Scheinbar muss es doch immer mal wieder in Erinnerung gerufen werden: Der Kunde ist kein König! Demnach die Vertriebsmitarbeiter keine Untertanen. Eine an sich gute Idee des Einzelhandelsverbandes Südbaden, nämlich die Service Qualität im Einzelhandel zu verbessern, greift die alte Mär vom König Kunde wieder auf. Doch nicht der Kunde sollte zum König, sondern Vertriebsmitarbeiter zum Partner des Kunden gemacht werden.

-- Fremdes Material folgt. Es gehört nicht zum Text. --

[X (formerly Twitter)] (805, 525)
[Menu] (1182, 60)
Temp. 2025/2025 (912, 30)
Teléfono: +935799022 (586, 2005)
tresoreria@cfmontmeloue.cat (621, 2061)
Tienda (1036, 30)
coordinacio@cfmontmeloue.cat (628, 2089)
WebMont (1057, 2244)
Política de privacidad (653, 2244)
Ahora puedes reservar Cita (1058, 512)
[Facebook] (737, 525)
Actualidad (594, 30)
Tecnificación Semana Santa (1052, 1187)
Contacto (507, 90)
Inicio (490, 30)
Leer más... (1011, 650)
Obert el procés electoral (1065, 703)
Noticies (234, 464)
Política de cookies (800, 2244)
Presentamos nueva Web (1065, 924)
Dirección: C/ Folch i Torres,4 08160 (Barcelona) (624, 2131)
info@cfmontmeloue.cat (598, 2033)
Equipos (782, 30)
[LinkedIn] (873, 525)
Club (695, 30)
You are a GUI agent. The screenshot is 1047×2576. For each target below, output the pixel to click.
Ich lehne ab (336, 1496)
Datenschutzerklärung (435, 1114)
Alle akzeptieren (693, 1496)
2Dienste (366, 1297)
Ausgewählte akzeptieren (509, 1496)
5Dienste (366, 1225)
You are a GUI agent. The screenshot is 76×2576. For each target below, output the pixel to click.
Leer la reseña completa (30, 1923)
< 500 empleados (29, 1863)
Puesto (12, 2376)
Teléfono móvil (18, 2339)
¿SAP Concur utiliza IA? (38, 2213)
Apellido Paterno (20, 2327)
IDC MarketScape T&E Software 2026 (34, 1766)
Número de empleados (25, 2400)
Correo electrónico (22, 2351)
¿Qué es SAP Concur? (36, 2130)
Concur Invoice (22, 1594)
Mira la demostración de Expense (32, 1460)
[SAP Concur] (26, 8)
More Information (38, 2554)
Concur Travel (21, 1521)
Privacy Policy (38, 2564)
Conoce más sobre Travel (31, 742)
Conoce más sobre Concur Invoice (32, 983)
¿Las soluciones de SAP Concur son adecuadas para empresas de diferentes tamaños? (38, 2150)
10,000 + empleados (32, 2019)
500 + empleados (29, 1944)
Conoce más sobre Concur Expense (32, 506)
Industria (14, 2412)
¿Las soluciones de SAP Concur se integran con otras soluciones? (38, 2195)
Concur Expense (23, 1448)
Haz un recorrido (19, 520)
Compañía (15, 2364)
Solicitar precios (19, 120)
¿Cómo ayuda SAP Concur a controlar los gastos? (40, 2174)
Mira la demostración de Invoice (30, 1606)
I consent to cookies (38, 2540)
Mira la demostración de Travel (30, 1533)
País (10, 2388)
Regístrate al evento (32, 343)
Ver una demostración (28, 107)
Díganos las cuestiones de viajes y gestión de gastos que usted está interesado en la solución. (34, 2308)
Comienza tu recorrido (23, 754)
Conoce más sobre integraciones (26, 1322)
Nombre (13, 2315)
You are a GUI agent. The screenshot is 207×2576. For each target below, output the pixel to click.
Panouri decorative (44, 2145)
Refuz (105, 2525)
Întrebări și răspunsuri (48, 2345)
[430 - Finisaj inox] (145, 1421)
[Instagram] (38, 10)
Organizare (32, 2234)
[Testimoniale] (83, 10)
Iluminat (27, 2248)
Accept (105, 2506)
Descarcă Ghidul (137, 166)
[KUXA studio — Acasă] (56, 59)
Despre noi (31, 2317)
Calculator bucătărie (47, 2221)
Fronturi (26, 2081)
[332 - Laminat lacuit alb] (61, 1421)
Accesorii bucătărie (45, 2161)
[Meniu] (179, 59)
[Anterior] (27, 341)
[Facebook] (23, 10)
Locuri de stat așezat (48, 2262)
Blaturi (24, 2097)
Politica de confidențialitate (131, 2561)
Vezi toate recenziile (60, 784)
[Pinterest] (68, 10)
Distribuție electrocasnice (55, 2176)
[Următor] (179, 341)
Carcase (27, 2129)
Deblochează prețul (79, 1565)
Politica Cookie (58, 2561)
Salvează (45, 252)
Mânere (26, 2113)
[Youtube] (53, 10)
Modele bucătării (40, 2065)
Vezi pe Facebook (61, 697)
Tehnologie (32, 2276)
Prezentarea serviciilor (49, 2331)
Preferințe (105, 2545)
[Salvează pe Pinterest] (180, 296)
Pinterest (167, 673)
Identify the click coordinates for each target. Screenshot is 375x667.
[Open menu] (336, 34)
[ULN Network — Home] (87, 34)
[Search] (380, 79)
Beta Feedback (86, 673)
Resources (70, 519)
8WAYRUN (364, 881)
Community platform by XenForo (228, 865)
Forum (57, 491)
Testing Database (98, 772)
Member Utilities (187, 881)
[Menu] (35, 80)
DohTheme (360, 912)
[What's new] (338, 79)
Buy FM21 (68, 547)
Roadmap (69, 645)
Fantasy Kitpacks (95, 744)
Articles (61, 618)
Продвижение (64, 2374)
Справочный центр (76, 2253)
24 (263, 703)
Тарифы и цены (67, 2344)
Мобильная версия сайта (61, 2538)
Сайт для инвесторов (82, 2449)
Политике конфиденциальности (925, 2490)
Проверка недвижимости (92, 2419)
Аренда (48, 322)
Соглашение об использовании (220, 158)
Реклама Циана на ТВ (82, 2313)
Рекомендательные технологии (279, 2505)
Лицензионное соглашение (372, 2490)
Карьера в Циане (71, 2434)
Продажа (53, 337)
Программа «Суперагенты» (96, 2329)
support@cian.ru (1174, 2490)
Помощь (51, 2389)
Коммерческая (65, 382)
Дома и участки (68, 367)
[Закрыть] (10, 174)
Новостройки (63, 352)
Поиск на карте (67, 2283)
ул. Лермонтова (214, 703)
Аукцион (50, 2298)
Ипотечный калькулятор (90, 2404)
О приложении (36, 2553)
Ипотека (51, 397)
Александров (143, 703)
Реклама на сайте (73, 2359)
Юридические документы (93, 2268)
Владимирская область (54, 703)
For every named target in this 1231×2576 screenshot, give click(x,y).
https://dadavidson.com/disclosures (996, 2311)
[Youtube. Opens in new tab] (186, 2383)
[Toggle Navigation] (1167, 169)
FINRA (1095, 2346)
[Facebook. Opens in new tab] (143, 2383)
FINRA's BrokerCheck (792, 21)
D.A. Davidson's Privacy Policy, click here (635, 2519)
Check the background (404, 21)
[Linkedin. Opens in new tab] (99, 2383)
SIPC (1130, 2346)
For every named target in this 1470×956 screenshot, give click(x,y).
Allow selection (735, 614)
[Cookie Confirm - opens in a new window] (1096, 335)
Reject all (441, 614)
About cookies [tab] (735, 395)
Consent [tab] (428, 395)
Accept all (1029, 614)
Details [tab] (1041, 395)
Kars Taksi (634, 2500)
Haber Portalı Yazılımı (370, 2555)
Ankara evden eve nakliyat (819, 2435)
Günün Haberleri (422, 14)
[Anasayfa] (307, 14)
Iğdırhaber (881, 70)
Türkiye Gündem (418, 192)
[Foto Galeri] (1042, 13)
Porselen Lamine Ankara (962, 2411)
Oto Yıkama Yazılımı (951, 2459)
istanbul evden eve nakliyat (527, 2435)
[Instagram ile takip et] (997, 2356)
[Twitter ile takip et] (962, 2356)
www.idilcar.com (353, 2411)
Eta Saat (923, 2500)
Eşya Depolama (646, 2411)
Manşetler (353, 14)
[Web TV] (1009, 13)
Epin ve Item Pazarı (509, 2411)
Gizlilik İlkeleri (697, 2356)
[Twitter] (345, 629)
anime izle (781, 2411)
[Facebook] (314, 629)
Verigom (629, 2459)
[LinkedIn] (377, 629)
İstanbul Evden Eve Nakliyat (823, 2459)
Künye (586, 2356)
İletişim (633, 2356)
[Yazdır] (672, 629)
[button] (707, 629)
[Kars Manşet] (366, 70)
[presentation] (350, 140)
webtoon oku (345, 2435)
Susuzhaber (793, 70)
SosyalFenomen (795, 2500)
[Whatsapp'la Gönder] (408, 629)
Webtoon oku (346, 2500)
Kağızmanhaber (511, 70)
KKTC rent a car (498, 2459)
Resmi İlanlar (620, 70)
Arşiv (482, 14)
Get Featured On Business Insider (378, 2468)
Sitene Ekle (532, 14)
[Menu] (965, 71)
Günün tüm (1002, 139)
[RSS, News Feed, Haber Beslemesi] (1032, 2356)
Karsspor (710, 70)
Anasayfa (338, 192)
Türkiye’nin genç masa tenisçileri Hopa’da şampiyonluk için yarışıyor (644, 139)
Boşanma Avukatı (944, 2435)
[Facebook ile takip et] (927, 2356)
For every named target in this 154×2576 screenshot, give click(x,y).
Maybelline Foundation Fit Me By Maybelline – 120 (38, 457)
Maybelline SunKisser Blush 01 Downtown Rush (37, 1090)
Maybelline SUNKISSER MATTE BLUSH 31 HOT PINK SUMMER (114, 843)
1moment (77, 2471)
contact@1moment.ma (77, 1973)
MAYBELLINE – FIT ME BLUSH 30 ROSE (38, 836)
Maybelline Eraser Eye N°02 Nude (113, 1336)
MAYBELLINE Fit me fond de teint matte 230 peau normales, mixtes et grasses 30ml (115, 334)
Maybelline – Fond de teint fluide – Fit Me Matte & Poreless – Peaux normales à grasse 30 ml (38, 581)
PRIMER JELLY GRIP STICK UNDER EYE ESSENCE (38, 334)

Was soll ich als Kunde von einem Unternehmen halten, in dem die Verkäufer jeden meiner Einwände, meiner Launen oder meiner Forderungen mit einem Lächeln nachkommen wollen oder sie mit, in Verkaufsschulungen gelernten Argumenten, auszuhebeln versuchen? Was soll ich über ein Unternehmen denken, dass seinen Verkäufern vermittelt, nur der Abschluss, das verkaufte Produkt oder die gelieferte Dienstleistung zählen?  Wie soll ich einem Verkäufer vertrauen wenn ich den Eindruck bekomme, ihm geht es nur darum, mir seine Ware zu verkaufen?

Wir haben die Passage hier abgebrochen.